Acupuncture for Chronic Pain Individual Patient Data Meta-analysis
Although acupuncture is widely used for chronic pain, there remains considerable controversy as to its value. We aimed to determine the effect size of acupuncture for four chronic pain conditions: back and neck pain, osteoarthritis, chronic headache, and shoulder pain.
We conducted a systematic review to identify randomized trials of acupuncture for chronic pain where allocation concealment was determined unambiguously to be adequate. Individual patient data meta-analyses were conducted using data from 29 of 31 eligible trials, with a total of 17,922 patients analyzed.
In the primary analysis including all eligible trials, acupuncture was superior to both sham and no acupuncture control for each pain condition (all p<0.001). After exclusion of an outlying set of trials that strongly favored acupuncture, the effect sizes were similar across pain conditions.

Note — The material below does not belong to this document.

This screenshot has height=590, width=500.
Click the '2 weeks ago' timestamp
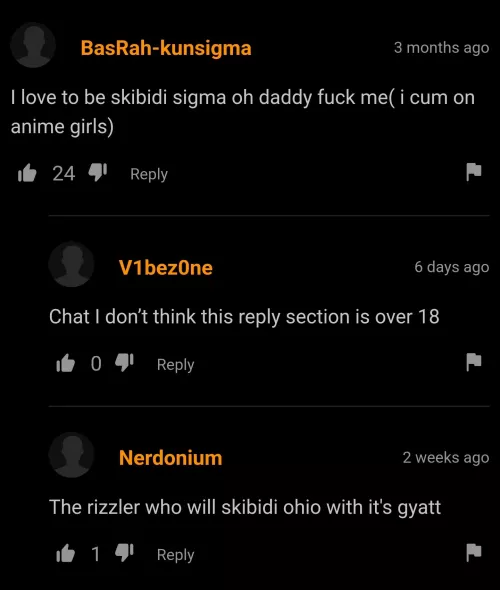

Patients receiving acupuncture had less pain, with scores 0.23 (95% C.I. 0.13, 0.33), 0.16 (95% C.I. 0.07, 0.25) and 0.15 (95% C.I. 0.07, 0.24) standard deviations lower than sham controls for back and neck pain, osteoarthritis, and chronic headache respectively; the effect sizes in comparison to no acupuncture controls were 0.55 (95% C.I. 0.51, 0.58), 0.57 (95% C.I. 0.50, 0.64) and 0.42 (95% C.I. 0.37, 0.46). These results were robust to a variety of sensitivity analyses, including those related to publication bias.
Acupuncture is effective for the treatment of chronic pain and is therefore a reasonable referral option. Significant differences between true and sham acupuncture indicate that acupuncture is more than a placebo. However, these differences are relatively modest, suggesting that factors in addition to the specific effects of needling are important contributors to the therapeutic effects of acupuncture.